Но, может быть, не всегда нравилось ему казаться людям выходцем с того света и внушать им такое же любопытство, смешанное с ужасом, какое должны были чувствовать они к побывавшему на том свете и узнавшему загробные тайны, воскресшему Лазарю.

«Данте хорошо знал себе цену и был о себе очень высокого мнения». — «Был очень горд и презрителен к людям», — свидетельствует Боккачио. «Вследствие своих глубоких знаний, был несколько высокомерен, нелюдим и презрителен», — подтверждает и современник Данте, Джиованни Виллани.

Может быть, лучше всего изображено лицо Данте им самим, когда о встреченной им, на втором уступе Чистилищной горы, тени великого Мантуанского трубадура, Сордэлло, он говорит то же, что мог бы сказать о себе:


О, гордая Ломбардская душа,
Как был твой взгляд презрительно-спокоен,
Как медленно движение очей.,
Когда мы подходили, ты же молча,
Следя за нами, обращал свой взор,
Как царственно-покоящийся лев!

Данте знает, что гордость — смертный грех; что «гордые христиане — самые жалкие, слабые, слепые, червям подобные люди»; что главная причина мирового зла — «проклятая гордыня того, кто Ангелов в свое паденье увлек», и кого он видел в безднах ада, — «раздавленного всею тяжестью миров»; знает он, что быть гордым — значит быть раздавленным этою неземною тяжестью; знает, потому что своими глазами видел на первом уступе Святой Горы Очищения, какою страшною казнью искупают души грех гордости:


В них пристальней вглядевшись, я увидел,
Что все они подобны были
Тем изваяньям согнутых людей.
Что иногда для потолка иль крыши
Подпорой служат и колена с грудью
Соединяют так, что тяжело
На них смотреть. Хотя одни
Сгибались больше, а другие — меньше,
Но терпеливейший из них, казалось, плакал
И говорил: «Я больше не могу!»

Знает он, что эта казнь ждет и его:


Я чувствую, — уже мне бремя давит плечи.

Уже здесь, на земле это чувствует: вот почему ходит, «сгорбившись», согнувшись, и так же, как те, раздавленные каменными глыбами, в Чистилище, плачет и говорит: «Я больше не могу!» Все это он знает, — и все-таки горд; не может, или не хочет, смириться.

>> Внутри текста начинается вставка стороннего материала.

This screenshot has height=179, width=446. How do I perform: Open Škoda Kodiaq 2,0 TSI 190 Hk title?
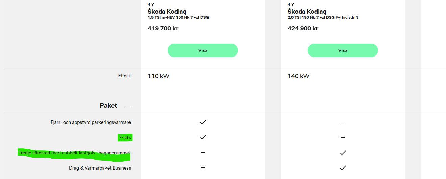(x=307, y=12)
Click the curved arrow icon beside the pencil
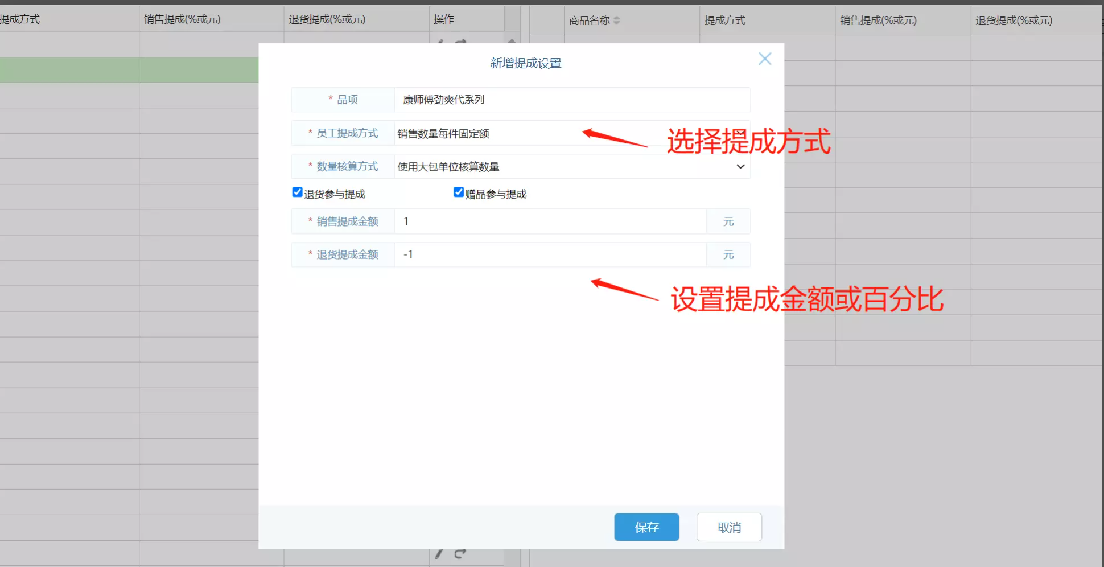The image size is (1104, 567). pos(460,553)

О, гордая душа, благословенна
Носившая тебя во чреве! —

скажет ему Вергилий.

Кажется, не в уме, а в сердце и воле Данте есть неразрешимое для него противоречие — начало всех мук его, — между высшим человеческим достоинством, которое делает людей «сынами Божьими», и «проклятою гордынею» того, кто, будучи одним из «сынов Божьих», захотел быть единственным. Данте раздавлен, как двойною каменною глыбою, — двойною тяжестью божественной силы своей и человеческой немощи.

Только чудом любви к двум Смиреннейшим, или к Одной в двух, — Беатриче — Марии, спасшись из ада гордыни, восходит он медленно-трудно, по страшно крутой, почти отвесной, лестнице Чистилища, к «небу смирения».